_Task prompt_
From top to bottom, return the records that follow exactly.

_Records to process_
-------------------------
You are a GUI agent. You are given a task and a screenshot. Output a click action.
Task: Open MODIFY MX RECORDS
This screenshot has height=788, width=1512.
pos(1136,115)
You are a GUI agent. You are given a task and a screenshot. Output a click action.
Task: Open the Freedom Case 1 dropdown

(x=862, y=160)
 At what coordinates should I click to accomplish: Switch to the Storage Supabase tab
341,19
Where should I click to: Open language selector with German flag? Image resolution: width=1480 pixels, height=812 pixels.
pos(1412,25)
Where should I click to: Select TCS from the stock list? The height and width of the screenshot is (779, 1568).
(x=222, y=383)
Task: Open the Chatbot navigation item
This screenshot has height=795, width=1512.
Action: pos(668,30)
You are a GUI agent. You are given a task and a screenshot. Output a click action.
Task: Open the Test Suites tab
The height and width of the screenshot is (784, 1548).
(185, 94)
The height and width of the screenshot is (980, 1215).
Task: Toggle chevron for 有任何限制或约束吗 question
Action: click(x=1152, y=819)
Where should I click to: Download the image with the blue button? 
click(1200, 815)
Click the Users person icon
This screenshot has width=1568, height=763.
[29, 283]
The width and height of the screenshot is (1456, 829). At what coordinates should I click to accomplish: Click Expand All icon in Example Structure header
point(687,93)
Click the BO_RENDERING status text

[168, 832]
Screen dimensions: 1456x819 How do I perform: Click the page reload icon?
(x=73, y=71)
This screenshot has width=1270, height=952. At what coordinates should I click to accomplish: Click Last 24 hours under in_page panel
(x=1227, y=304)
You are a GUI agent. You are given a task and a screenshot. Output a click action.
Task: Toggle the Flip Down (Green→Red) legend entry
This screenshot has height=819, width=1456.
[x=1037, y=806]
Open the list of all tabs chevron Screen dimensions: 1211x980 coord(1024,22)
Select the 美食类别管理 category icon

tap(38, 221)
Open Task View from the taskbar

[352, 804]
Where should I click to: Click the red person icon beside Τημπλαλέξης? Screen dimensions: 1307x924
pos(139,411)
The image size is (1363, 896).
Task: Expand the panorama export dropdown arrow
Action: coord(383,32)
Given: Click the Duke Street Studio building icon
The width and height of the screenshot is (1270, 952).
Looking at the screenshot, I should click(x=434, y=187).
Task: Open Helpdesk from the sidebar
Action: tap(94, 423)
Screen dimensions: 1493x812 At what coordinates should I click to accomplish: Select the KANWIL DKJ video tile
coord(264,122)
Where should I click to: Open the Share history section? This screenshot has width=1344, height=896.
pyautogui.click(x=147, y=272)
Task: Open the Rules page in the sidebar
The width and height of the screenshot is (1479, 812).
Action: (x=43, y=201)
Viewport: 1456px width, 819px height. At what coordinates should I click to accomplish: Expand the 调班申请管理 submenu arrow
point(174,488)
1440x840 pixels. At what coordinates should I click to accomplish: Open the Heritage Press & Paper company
-------------------------
_Output below_
You are a GUI agent. You are given a task and a screenshot. Output a click action.
Task: Open MODIFY MX RECORDS
This screenshot has height=788, width=1512.
pos(1136,115)
You are a GUI agent. You are given a task and a screenshot. Output a click action.
Task: Open the Freedom Case 1 dropdown

(x=862, y=160)
 At what coordinates should I click to accomplish: Switch to the Storage Supabase tab
341,19
Where should I click to: Open language selector with German flag? Image resolution: width=1480 pixels, height=812 pixels.
pos(1412,25)
Where should I click to: Select TCS from the stock list? The height and width of the screenshot is (779, 1568).
(x=222, y=383)
Task: Open the Chatbot navigation item
This screenshot has height=795, width=1512.
Action: pos(668,30)
You are a GUI agent. You are given a task and a screenshot. Output a click action.
Task: Open the Test Suites tab
The height and width of the screenshot is (784, 1548).
(185, 94)
The height and width of the screenshot is (980, 1215).
Task: Toggle chevron for 有任何限制或约束吗 question
Action: click(x=1152, y=819)
Where should I click to: Download the image with the blue button? 
click(1200, 815)
Click the Users person icon
This screenshot has width=1568, height=763.
[29, 283]
The width and height of the screenshot is (1456, 829). At what coordinates should I click to accomplish: Click Expand All icon in Example Structure header
point(687,93)
Click the BO_RENDERING status text

[168, 832]
Screen dimensions: 1456x819 How do I perform: Click the page reload icon?
(x=73, y=71)
This screenshot has width=1270, height=952. At what coordinates should I click to accomplish: Click Last 24 hours under in_page panel
(x=1227, y=304)
You are a GUI agent. You are given a task and a screenshot. Output a click action.
Task: Toggle the Flip Down (Green→Red) legend entry
This screenshot has height=819, width=1456.
[x=1037, y=806]
Open the list of all tabs chevron Screen dimensions: 1211x980 coord(1024,22)
Select the 美食类别管理 category icon

tap(38, 221)
Open Task View from the taskbar

[352, 804]
Where should I click to: Click the red person icon beside Τημπλαλέξης? Screen dimensions: 1307x924
pos(139,411)
The image size is (1363, 896).
Task: Expand the panorama export dropdown arrow
Action: coord(383,32)
Given: Click the Duke Street Studio building icon
The width and height of the screenshot is (1270, 952).
Looking at the screenshot, I should click(x=434, y=187).
Task: Open Helpdesk from the sidebar
Action: tap(94, 423)
Screen dimensions: 1493x812 At what coordinates should I click to accomplish: Select the KANWIL DKJ video tile
coord(264,122)
Where should I click to: Open the Share history section? This screenshot has width=1344, height=896.
pyautogui.click(x=147, y=272)
Task: Open the Rules page in the sidebar
The width and height of the screenshot is (1479, 812).
Action: (x=43, y=201)
Viewport: 1456px width, 819px height. At what coordinates should I click to accomplish: Expand the 调班申请管理 submenu arrow
point(174,488)
1440x840 pixels. At what coordinates should I click to accomplish: Open the Heritage Press & Paper company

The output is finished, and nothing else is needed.